How do you pack art for moving?

Pack the art as carefully as possible. First, make sure it is clean and dry, protecting especially from dirt and dust. Preparing for a move usually involves paper items such as sheets, towels, or anything used to wrap objects to avoid damage during transit. This procedure will also help keep other things from scratching the surfaces of your valuables. Fill a container with a paper filler such as bubble wrap or packing peanuts to the desired height. Place artwork on top of this filler before wrapping thoroughly with another sheet of paper, so there’s no chance for damage through contact later on down the line.

How do you move a large mirror by yourself?
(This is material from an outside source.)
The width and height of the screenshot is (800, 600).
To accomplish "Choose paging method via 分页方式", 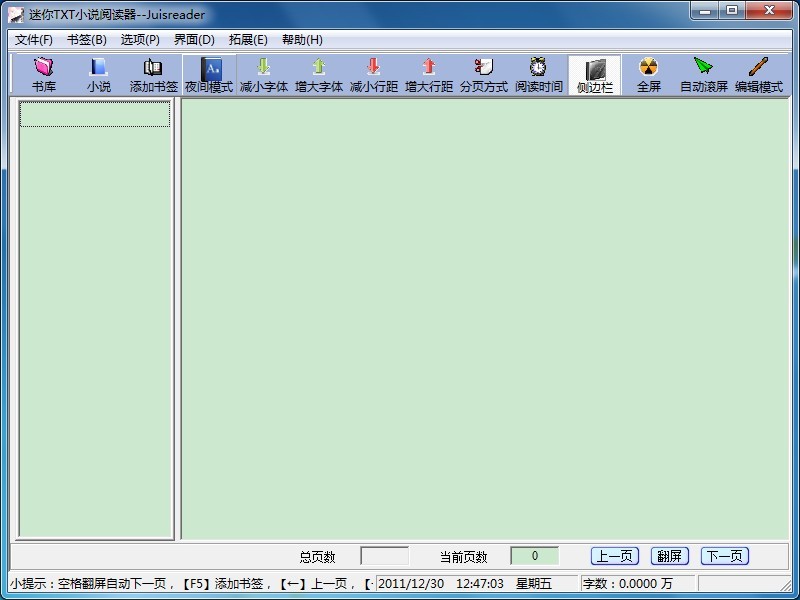I will coord(484,75).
Very carefully! When moving a large mirror by yourself, always use the same technique for moving any other object. Make sure to lay down some padding so that there is no risk of the mirror being scratched. If possible, put something over the mirror and loosely arrange it close to its original position (a sheet or blanket should do). Use sheets and blankets to fold and tie together until you’ve created a pocket that will help you safely carry it while not putting pressure on the surface. Be sure not to be too tight or too loose with your folds; tight means that there’s no play in your grip, while loose means there’s a more gripping room which can lead to potential slips.

What is the best way to transport a large mirror?

Heavy mirrors usually weigh around 10 lbs for every square foot, making a 36-inch by 48-inch. The best way to transport a heavy object is horizontally in the back of your vehicle on a strong, flat surface with straps installed. Straps go from the front to the back and from left to right, fastening tightly across the entire length and width of your cargo area so that there are no gaps in coverage. This prevents lateral movement when driving over bumps or through potholes that can cause damage during transit or even release objects onto passing cars!